# [REQUIRED WORK]
Quote the records below word for word, please, from the very first line through the one that contains "[検索] (414, 42)", and nothing beyond it.

- - -

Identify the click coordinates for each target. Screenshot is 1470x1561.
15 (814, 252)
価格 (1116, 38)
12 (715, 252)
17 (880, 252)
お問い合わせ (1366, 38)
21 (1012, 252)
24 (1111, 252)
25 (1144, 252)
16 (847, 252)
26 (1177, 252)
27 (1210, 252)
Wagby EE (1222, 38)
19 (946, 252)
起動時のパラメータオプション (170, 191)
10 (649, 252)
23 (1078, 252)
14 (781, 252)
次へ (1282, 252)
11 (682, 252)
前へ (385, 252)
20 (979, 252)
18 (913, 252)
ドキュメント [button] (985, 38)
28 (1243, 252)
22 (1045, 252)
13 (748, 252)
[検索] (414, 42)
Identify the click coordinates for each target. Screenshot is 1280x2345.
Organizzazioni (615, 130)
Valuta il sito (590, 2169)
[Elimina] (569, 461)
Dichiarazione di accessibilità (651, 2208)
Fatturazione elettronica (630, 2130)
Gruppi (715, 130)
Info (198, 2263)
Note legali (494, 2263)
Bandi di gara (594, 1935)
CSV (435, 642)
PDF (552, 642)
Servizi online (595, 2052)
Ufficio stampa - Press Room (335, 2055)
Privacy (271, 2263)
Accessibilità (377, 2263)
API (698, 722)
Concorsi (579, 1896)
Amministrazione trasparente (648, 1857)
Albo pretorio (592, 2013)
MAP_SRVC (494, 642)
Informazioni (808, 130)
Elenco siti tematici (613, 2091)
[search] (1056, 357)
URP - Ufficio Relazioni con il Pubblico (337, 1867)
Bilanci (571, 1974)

- - -

# [RESPONSE]
Identify the click coordinates for each target. Screenshot is 1470x1561.
15 (814, 252)
価格 (1116, 38)
12 (715, 252)
17 (880, 252)
お問い合わせ (1366, 38)
21 (1012, 252)
24 (1111, 252)
25 (1144, 252)
16 (847, 252)
26 (1177, 252)
27 (1210, 252)
Wagby EE (1222, 38)
19 (946, 252)
起動時のパラメータオプション (170, 191)
10 (649, 252)
23 (1078, 252)
14 (781, 252)
次へ (1282, 252)
11 (682, 252)
前へ (385, 252)
20 (979, 252)
18 (913, 252)
ドキュメント [button] (985, 38)
28 (1243, 252)
22 (1045, 252)
13 (748, 252)
[検索] (414, 42)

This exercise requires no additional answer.